● **WHAT IS BEING ASKED**: Please copy the following material line for line, with no changes.

○ ○ ○

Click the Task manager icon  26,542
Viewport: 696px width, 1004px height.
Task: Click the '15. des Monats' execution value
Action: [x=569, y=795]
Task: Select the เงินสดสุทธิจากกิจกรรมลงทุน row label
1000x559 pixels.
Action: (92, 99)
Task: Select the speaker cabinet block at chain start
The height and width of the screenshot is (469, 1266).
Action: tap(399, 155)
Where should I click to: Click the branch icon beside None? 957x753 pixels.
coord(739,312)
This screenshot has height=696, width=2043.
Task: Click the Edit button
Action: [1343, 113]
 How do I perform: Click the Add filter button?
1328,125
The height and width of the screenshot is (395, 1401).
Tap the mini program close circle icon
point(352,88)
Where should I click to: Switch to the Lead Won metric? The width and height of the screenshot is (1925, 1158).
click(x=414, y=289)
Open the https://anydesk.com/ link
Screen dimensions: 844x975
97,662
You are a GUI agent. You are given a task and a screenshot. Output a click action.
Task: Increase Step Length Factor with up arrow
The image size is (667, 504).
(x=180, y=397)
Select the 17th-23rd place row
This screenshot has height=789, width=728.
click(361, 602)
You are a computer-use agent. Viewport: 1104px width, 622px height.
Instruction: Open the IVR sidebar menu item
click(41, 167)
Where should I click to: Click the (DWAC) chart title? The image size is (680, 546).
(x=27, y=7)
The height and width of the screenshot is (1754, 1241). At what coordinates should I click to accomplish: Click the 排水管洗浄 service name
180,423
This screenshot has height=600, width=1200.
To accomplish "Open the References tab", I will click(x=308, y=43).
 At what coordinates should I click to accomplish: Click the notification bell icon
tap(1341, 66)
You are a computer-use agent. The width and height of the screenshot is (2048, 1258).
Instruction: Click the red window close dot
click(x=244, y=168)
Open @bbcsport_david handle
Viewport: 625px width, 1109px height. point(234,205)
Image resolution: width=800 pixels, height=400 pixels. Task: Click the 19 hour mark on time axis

○ ○ ○

● **SOLVED EXERCISE**:
Click the Task manager icon  26,542
Viewport: 696px width, 1004px height.
Task: Click the '15. des Monats' execution value
Action: [x=569, y=795]
Task: Select the เงินสดสุทธิจากกิจกรรมลงทุน row label
1000x559 pixels.
Action: (92, 99)
Task: Select the speaker cabinet block at chain start
The height and width of the screenshot is (469, 1266).
Action: tap(399, 155)
Where should I click to: Click the branch icon beside None? 957x753 pixels.
coord(739,312)
This screenshot has height=696, width=2043.
Task: Click the Edit button
Action: [1343, 113]
 How do I perform: Click the Add filter button?
1328,125
The height and width of the screenshot is (395, 1401).
Tap the mini program close circle icon
point(352,88)
Where should I click to: Switch to the Lead Won metric? The width and height of the screenshot is (1925, 1158).
click(x=414, y=289)
Open the https://anydesk.com/ link
Screen dimensions: 844x975
97,662
You are a GUI agent. You are given a task and a screenshot. Output a click action.
Task: Increase Step Length Factor with up arrow
The image size is (667, 504).
(x=180, y=397)
Select the 17th-23rd place row
This screenshot has height=789, width=728.
click(361, 602)
You are a computer-use agent. Viewport: 1104px width, 622px height.
Instruction: Open the IVR sidebar menu item
click(41, 167)
Where should I click to: Click the (DWAC) chart title? The image size is (680, 546).
(x=27, y=7)
The height and width of the screenshot is (1754, 1241). At what coordinates should I click to accomplish: Click the 排水管洗浄 service name
180,423
This screenshot has height=600, width=1200.
To accomplish "Open the References tab", I will click(x=308, y=43).
 At what coordinates should I click to accomplish: Click the notification bell icon
tap(1341, 66)
You are a computer-use agent. The width and height of the screenshot is (2048, 1258).
Instruction: Click the red window close dot
click(x=244, y=168)
Open @bbcsport_david handle
Viewport: 625px width, 1109px height. point(234,205)
Image resolution: width=800 pixels, height=400 pixels. Task: Click the 19 hour mark on time axis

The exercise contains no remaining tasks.